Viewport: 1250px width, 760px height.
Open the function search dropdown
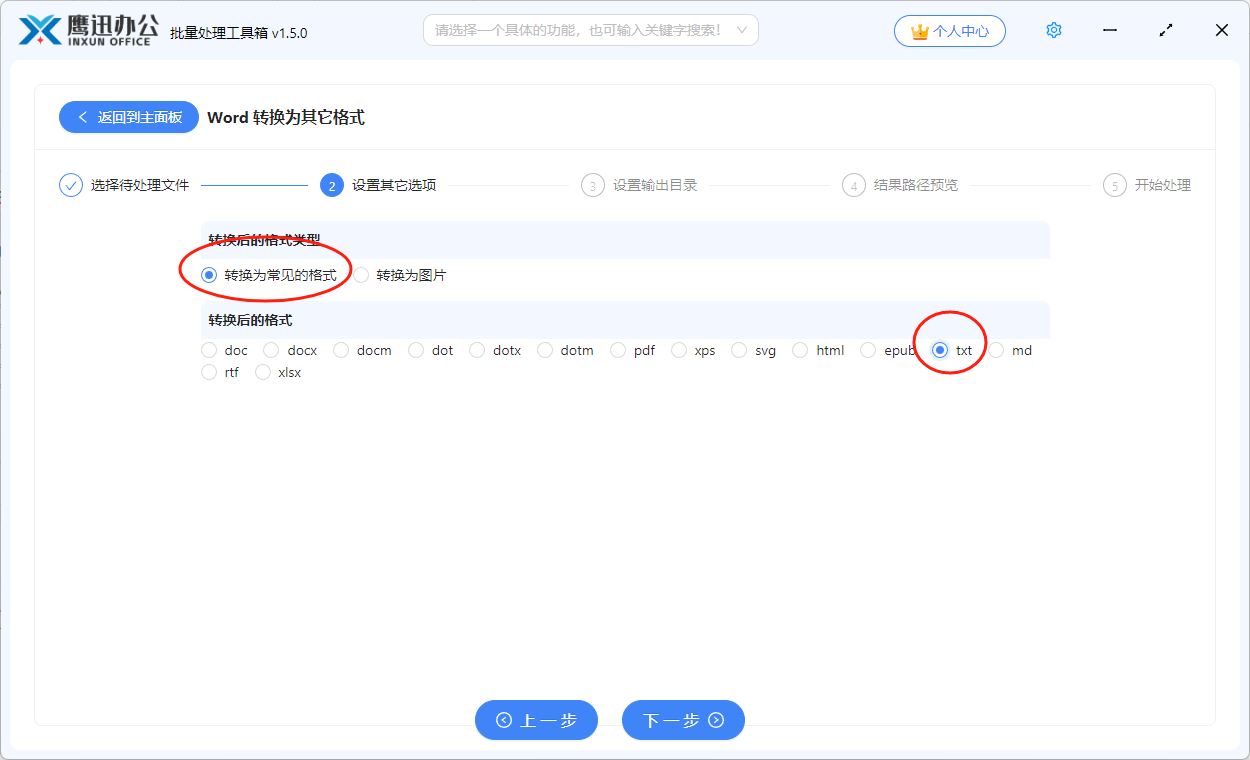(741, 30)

---

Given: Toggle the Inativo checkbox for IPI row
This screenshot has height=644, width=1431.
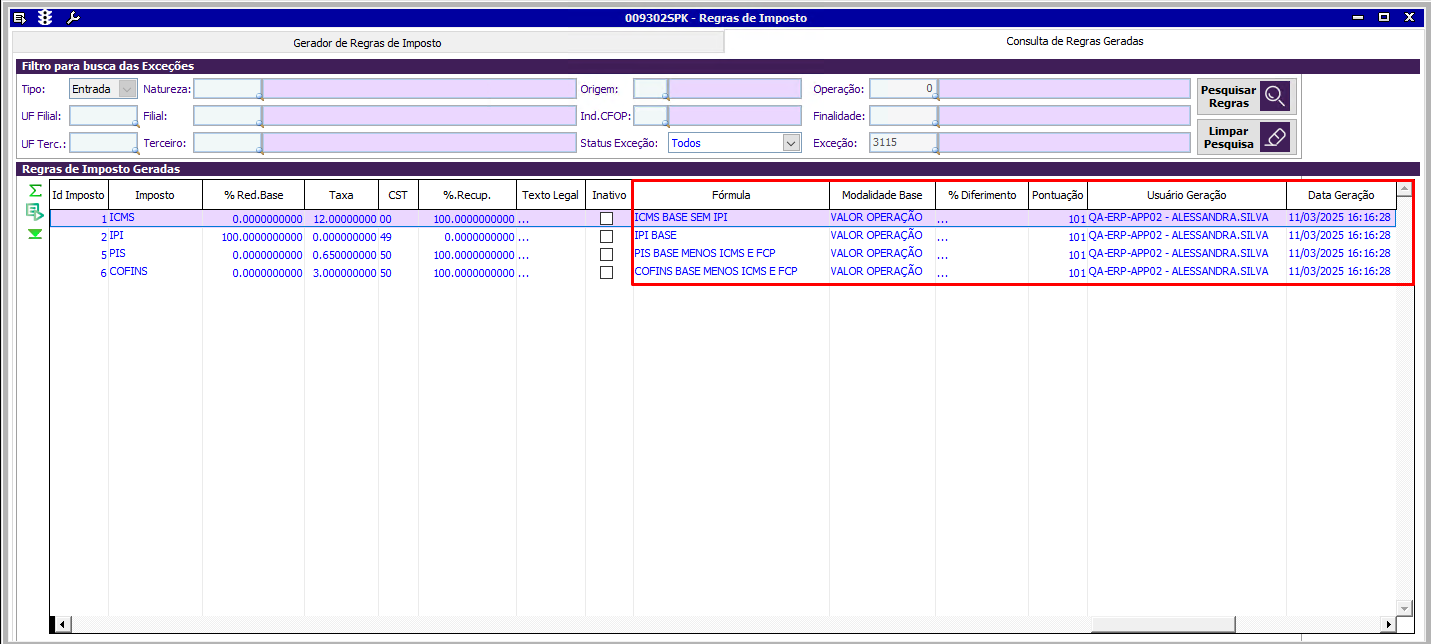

**TASK TO COMPLETE**
Looking at the data above, return every line from the one with "Given: Toggle the" down to the one with "This screenshot has height=644, width=1431.", exactly and inclusively.

**SOLUTION**
Given: Toggle the Inativo checkbox for IPI row
This screenshot has height=644, width=1431.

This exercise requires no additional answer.